Demikian saja dulu dan Ya’ahowu.
Tulisan Goresanku membuka kembali nafas wacana kebudayaan kita. Ada beberapa respons dari saya.
Pertama, saya ingin menyempurnakan pendapat Goresanku bahwa Bamböwö Laiya tidak mengungkapkan siapa dewa pencipta menurut versi Nias Selatan.
Di buku dan halaman yang sama (pada alinea-2), Pak Laiya menulis bahwa orang-orang Nias dari bagian Selatan dahulu mengenal Inada Samihara Luo sebagai pencipta. Dia adalah pencipta universe termasuk dewa dan manusia, sebagaimana yang disinggung hampir dalam seluruh fo’ere (literatur lisan). Sumber Pak Laiya adalah: Si’ulu Amachaita dan Samalazo Bawaulu.
Kedua, sejauh diskusi kita ini, kita bertemu dengan 3 nama dewa pencipta di kalangan orang Nias kuno, yaitu: Sihai, Lowalangi, dan Inada Samihara Luo. Ini berarti, orang Nias kuno sesungguhnya memiliki “mitos kosmogonis” yang khas religi Nias, bukan konsep Kristen. Saya sependapat dengan Goresanku.
Ketiga, hemat saya nama dewa pencipta (dalam mitos kosmogonis) mungkin lebih dari 3 nama (yang telah kita identifikasi).
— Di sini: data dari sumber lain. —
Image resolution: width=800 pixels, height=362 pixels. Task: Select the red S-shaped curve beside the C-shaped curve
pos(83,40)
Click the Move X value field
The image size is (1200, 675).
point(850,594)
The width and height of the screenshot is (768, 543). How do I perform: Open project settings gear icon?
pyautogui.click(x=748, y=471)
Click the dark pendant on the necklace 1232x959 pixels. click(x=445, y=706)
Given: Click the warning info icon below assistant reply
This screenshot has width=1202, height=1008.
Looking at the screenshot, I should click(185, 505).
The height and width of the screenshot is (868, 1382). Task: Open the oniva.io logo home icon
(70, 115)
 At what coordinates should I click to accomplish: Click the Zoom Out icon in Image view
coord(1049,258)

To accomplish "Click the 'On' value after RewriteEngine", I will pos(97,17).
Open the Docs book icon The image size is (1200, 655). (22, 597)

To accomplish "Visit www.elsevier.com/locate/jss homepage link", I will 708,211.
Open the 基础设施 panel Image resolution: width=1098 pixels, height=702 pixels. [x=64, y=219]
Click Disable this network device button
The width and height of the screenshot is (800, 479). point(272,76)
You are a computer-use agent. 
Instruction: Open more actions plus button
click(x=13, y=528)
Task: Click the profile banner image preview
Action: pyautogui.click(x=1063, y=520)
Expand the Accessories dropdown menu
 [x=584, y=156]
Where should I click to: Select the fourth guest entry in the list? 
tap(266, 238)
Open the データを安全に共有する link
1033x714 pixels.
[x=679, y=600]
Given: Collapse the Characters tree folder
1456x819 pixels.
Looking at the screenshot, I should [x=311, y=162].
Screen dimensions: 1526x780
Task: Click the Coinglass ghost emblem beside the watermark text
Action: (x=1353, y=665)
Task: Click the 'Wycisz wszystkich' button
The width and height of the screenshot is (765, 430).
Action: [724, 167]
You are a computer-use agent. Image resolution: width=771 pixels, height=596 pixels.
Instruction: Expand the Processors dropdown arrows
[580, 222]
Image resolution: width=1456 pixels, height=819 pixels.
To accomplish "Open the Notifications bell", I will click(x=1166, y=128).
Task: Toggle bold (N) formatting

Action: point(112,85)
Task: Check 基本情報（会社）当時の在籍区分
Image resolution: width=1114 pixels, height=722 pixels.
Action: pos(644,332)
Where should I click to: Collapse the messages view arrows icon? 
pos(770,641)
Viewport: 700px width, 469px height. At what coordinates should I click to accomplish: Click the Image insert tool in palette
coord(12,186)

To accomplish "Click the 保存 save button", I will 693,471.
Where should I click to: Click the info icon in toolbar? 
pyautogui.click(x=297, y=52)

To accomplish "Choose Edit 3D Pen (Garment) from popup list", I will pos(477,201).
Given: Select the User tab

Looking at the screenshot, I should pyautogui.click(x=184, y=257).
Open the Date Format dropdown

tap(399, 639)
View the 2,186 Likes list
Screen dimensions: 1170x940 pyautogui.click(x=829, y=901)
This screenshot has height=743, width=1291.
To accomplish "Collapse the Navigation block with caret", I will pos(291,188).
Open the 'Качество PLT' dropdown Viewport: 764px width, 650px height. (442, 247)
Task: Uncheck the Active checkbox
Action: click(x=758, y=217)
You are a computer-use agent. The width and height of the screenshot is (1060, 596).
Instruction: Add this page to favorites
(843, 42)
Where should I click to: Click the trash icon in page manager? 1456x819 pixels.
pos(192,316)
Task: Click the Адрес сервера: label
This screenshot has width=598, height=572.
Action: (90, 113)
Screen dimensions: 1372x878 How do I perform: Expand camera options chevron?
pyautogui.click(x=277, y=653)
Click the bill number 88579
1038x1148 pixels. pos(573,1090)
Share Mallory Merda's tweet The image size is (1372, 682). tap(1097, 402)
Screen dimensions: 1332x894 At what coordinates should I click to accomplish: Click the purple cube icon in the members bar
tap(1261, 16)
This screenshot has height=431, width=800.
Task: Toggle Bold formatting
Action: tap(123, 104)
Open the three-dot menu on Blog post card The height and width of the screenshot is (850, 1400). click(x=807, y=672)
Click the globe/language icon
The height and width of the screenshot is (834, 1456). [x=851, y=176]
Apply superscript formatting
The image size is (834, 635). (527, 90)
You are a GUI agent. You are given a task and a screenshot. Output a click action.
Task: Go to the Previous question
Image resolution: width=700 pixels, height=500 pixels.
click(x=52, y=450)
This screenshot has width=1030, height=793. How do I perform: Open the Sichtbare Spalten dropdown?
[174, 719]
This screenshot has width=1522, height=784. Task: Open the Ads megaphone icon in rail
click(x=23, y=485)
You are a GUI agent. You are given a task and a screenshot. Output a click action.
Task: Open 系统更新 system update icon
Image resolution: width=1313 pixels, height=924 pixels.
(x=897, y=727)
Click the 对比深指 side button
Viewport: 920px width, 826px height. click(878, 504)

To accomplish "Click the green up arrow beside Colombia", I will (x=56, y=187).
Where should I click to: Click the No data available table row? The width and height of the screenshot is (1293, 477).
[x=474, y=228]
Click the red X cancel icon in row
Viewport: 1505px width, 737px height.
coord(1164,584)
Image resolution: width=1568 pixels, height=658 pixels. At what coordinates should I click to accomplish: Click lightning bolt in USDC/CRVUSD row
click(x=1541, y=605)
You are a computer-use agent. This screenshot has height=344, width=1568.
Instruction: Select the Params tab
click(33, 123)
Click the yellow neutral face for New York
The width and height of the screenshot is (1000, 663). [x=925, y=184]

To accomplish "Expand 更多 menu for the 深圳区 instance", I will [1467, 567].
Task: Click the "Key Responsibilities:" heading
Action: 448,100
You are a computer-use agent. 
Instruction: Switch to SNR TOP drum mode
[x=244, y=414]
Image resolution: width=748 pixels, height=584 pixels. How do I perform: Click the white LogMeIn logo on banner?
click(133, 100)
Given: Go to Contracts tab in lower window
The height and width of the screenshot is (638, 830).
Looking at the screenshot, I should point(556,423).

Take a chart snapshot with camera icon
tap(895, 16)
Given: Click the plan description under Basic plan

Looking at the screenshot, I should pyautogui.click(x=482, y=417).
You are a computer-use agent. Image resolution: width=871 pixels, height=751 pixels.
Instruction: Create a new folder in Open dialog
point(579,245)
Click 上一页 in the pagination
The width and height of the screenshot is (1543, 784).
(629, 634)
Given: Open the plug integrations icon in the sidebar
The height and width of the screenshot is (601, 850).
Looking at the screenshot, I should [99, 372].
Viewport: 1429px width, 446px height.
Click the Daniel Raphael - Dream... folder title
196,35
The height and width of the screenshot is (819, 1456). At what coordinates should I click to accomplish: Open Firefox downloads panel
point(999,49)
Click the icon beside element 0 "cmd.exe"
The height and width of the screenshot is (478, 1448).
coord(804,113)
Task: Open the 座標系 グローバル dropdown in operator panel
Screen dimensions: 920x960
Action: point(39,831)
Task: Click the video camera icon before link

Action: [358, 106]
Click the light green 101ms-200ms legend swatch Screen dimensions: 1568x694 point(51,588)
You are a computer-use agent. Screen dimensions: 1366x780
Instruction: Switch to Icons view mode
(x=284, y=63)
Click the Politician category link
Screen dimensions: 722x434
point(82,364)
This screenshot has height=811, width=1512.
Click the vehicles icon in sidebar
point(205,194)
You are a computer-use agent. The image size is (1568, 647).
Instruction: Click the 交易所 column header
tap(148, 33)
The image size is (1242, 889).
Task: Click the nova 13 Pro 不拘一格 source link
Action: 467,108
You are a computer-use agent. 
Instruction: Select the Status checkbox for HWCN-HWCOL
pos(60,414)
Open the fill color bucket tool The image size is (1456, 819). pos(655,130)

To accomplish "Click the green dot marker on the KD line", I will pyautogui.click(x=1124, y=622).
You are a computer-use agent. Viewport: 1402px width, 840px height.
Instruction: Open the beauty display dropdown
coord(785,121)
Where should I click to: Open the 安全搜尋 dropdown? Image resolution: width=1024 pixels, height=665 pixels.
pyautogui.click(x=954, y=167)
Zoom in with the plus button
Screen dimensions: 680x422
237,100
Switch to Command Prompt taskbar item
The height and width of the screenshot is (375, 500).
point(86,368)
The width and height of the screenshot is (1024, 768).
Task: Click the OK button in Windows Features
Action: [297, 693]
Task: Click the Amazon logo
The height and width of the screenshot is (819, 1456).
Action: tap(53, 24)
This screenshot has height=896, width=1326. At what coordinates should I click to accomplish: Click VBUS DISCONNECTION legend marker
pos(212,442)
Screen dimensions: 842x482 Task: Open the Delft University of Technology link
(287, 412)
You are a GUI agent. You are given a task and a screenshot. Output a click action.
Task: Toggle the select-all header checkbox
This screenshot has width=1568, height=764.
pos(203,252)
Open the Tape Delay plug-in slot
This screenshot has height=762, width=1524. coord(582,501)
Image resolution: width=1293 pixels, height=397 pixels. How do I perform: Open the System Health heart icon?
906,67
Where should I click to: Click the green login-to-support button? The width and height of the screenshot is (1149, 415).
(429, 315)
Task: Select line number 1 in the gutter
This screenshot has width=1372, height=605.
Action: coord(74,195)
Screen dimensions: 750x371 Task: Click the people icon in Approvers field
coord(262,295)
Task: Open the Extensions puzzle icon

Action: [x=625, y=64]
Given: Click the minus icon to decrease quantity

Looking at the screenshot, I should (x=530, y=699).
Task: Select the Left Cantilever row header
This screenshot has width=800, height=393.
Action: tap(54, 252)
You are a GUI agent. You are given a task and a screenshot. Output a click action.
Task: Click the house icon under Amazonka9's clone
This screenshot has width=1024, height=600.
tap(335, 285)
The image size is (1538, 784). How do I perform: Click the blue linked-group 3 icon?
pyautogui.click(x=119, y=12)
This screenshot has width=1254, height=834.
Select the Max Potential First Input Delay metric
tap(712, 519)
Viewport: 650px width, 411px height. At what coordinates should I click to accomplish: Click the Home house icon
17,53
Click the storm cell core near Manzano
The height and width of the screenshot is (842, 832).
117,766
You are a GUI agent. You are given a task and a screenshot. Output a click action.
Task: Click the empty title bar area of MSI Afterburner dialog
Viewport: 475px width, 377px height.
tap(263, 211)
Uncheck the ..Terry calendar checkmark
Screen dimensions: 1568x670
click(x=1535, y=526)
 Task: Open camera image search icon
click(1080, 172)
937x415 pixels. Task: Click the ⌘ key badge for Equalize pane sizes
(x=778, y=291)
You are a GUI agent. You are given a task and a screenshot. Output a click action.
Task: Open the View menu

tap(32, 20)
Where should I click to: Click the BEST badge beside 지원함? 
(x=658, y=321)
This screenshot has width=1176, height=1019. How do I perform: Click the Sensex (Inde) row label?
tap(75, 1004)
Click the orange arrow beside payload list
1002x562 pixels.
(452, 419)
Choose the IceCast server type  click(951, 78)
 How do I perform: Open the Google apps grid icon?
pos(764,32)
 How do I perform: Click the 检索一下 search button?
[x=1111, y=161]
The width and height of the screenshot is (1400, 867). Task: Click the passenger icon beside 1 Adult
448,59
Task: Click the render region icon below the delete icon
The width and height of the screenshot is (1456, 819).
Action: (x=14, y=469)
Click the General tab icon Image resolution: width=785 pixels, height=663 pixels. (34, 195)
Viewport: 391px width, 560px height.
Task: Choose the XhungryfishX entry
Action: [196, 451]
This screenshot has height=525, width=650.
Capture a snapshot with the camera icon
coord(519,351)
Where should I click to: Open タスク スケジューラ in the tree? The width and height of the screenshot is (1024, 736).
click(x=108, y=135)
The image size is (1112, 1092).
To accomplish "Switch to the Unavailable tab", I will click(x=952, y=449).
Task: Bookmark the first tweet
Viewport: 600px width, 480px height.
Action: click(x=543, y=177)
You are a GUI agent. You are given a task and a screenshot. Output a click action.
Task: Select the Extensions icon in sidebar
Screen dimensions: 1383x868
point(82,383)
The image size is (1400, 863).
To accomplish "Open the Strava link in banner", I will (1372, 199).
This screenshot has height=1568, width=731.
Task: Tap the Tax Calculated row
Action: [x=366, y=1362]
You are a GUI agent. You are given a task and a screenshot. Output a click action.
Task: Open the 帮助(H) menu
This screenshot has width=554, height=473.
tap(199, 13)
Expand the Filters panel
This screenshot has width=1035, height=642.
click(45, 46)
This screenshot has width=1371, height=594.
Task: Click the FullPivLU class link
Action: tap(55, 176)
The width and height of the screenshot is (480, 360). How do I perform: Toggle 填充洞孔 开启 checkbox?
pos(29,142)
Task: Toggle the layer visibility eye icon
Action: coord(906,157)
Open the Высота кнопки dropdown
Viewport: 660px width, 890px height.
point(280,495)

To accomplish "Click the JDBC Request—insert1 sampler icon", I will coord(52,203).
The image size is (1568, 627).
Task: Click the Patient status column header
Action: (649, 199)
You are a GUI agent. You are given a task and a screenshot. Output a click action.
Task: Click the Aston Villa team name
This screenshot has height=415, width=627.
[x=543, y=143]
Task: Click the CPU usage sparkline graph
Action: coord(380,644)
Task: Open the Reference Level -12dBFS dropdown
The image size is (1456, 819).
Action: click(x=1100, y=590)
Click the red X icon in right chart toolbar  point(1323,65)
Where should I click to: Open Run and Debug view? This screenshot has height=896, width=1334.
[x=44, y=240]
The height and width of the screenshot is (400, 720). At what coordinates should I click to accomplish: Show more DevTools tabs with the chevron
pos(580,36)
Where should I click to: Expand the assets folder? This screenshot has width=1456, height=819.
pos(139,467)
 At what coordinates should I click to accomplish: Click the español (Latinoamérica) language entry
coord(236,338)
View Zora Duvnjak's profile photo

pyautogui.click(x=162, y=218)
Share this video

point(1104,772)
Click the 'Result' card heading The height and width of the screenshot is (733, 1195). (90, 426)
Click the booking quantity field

Dalam buku Ho Jendela Nias Kuno (Hojenk), Victor Zebua “merekonstruksi” mitos asal-usul orang Nias (yang bermotif first man descends from sky) lewat pendekatan difusi kebudayaan. Mitos ini tumbuh di kalangan dua hingga lima induk puak orang Nias. Mitos tersebut menyebar dari Gomo ke Maenamölö dan Tölamaera; dari Tölamaera menyebar ke kawasan Nias Utara dan Nias Barat; dari Nias Barat akhirnya menyebar ke sekitar Gunungsitoli.
Berbeda dengan mitos asal-usul, dalam mitos kosmogonis menurut Hojenk (hal. 140) nama para tokohnya (mitos kosmogonis) tumbuh dan berkembang secara poligenesis (penemuan cerita sendiri di setiap kawasan atau induk puak).
Bisa jadi kelak kita bertemu dengan lebih dari tiga nama dewa pencipta. Tidak perlu dipertentangkan karena semuanya produk poligenesis dari ungkapan religi orang Nias.
Pernyataan dalam kalimat terakhir dari sdr. Saro Z (“tidak perlu dipertentangkan…”) lebih baik kita pegang. Adanya perbedaan versi tentang dewa pencipta hendaknya menjadi bahan pemikiran bagi kita untuk mendalami kebudayaan Nias. Ini berarti ketika kita berbicara tentang Nias, tentunya dibutuhkan suatu pemetaan: Nias yang mana.